Walking amongst the weaponry, armor, formal attire and musical instruments at the San Francisco Asian Art Museum on a recent weekend, I was delighted to find that the “Lords of the Samurai” exhibit included not only swords and masks, but also ornate utensils used in 16th century tea rituals. It turns out Japanese generals rewarded success on the battlefield not only with land or a higher rank but with prized utensils for tea ceremony! A plaque next to a lacquered wood tea container dated 1615 and decorated with Mother of Pearl and gold powder explained, “There was a time when a single tea utensil could be valued as highly as the land compromising an entire province.”

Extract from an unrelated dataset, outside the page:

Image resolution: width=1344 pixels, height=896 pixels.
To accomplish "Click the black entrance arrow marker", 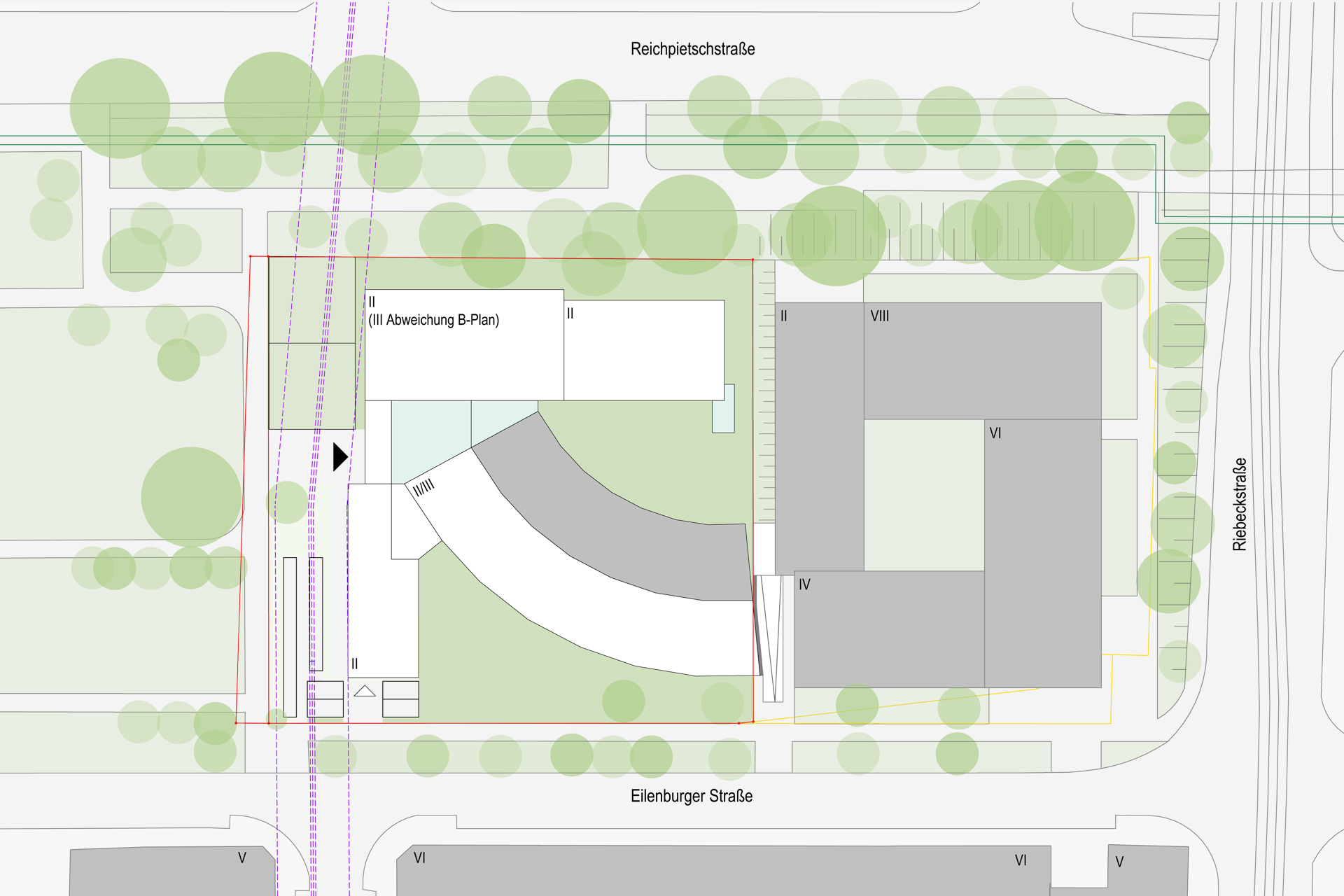I will pyautogui.click(x=340, y=457).
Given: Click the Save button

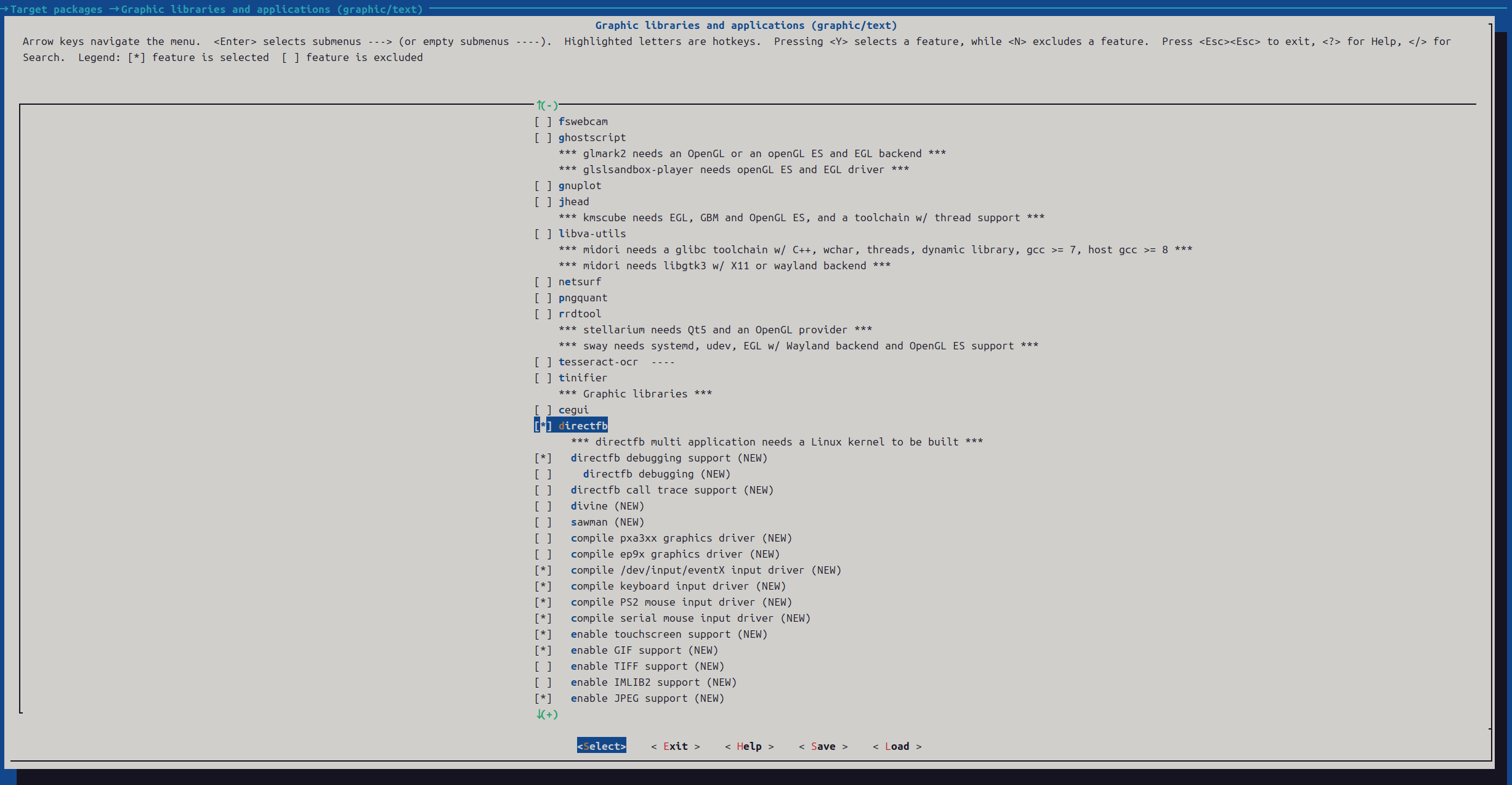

Inspired by the efforts of the Samurai to balance military strength with a thorough knowledge of art, literature and tea, I realized they were far more than professional warriors. Pausing to take in a humble looking tea bowl displayed next to a case of swords, the exhibit stirred me to consider the dualities of my own life, my own embrace or aversion to the coarse and refined.
Part of the Samurai’s ethical code, the Bushido, or “Way of the Warrior”, was to live in a way that kept one ever mindful of the nearness of death. While it is certainly a stretch to compare contemporary life on the chaotic streets of San Francisco to the warring turf of mideval Japan, I found some of the seemingly incongruous wisdom of the Samurai relevant to my own life.
Yes, I may need to “armor” myself for business and other challenges of my day. But like these warriors, I recognize that my own life is also enriched by balance, stillness and moments of quiet reflection. Perhaps that’s why a prized tea cup came to represent the Samurai as much as a long sword of tempered steel.